== Exercise details ==
Reproduce word for word the lines in the items below, beginning at the line that contains "You are a GUI" and stopping after the line that contains "Task: Click the Bluetooth icon in sidebar".

== Dataset records ==
'''

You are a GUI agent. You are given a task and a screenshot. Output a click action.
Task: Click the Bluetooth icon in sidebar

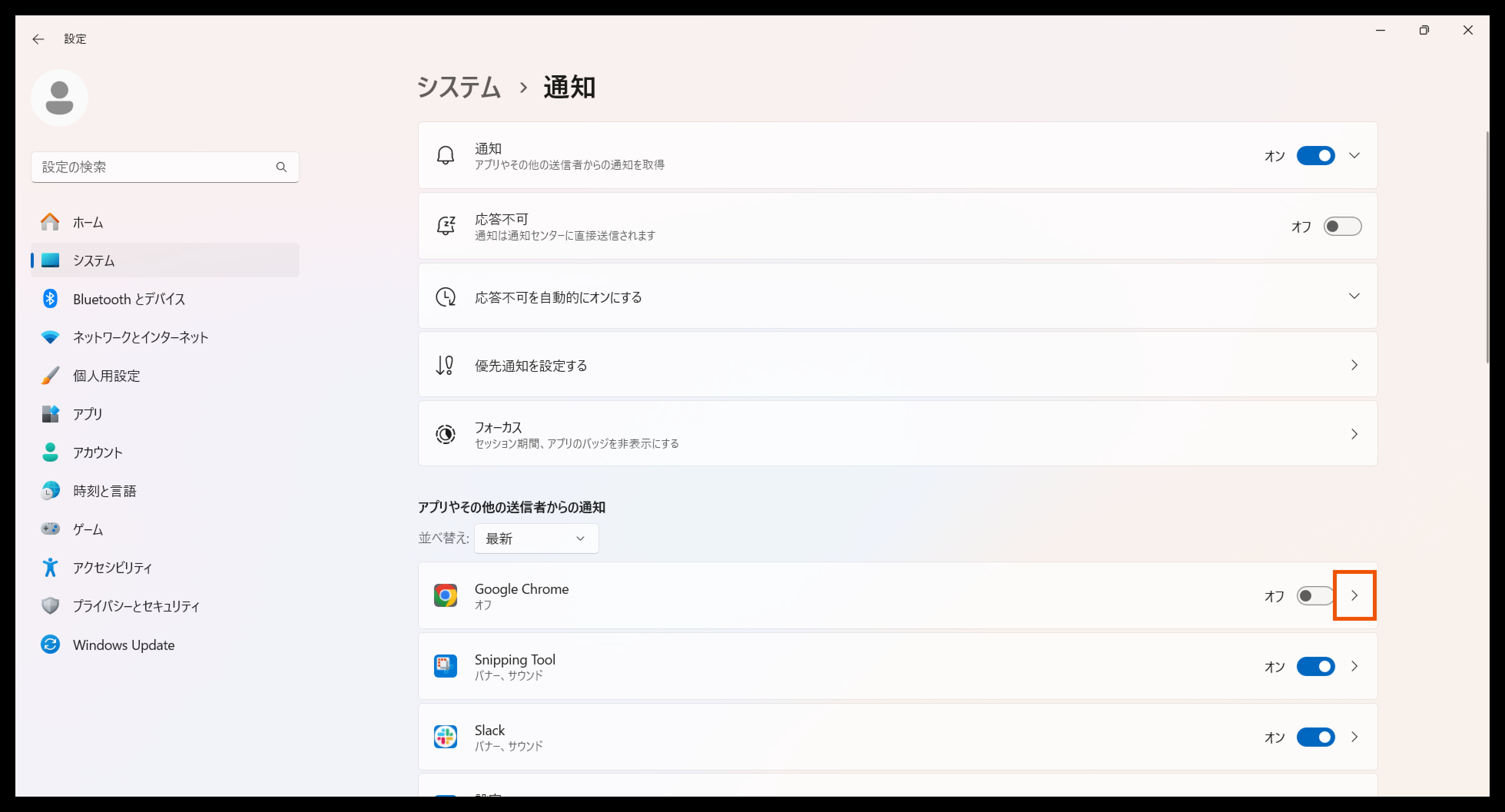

'''
'''

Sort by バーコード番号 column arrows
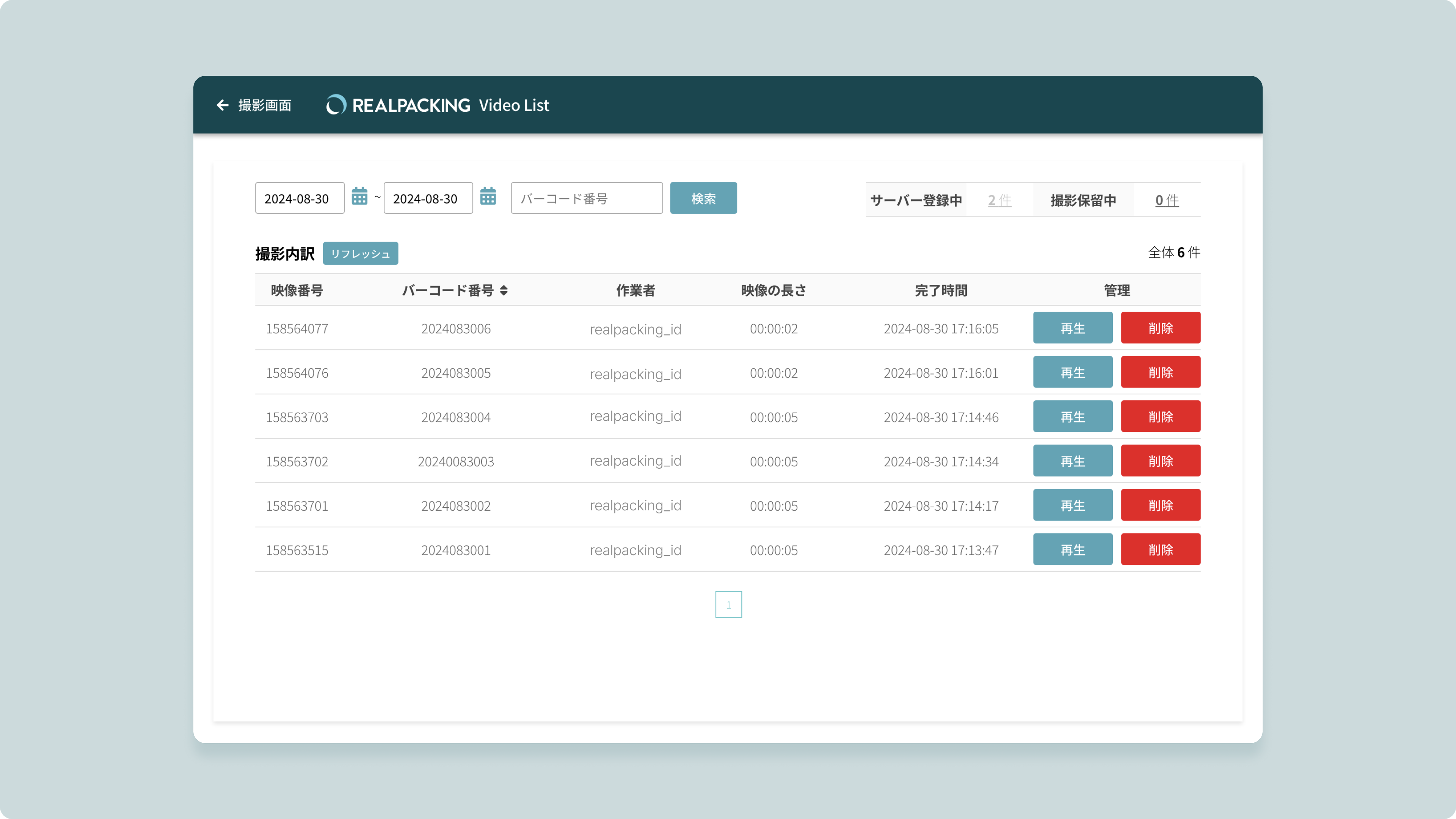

'''
'''

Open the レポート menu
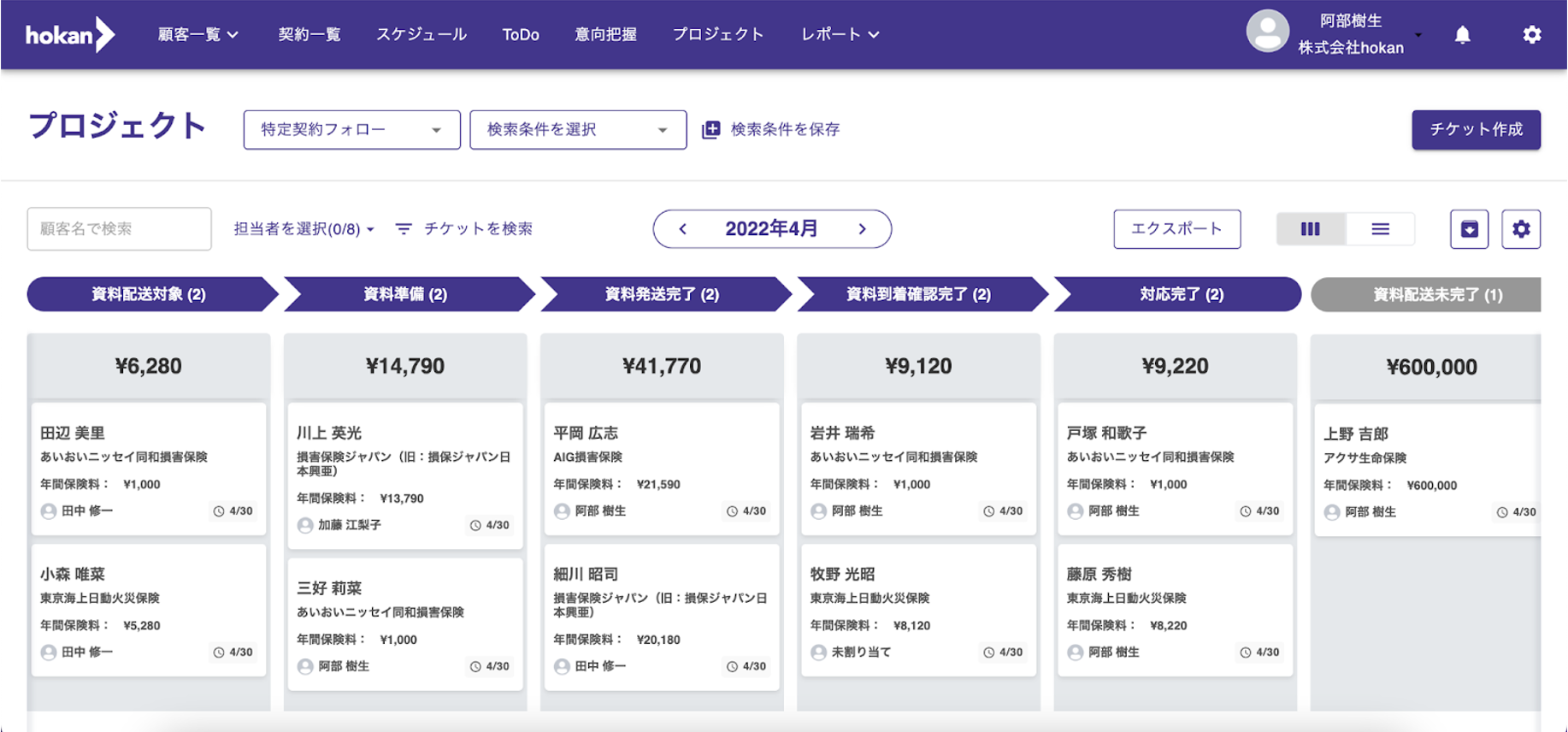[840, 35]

'''

== Written answer ==
You are a GUI agent. You are given a task and a screenshot. Output a click action.
Task: Click the Bluetooth icon in sidebar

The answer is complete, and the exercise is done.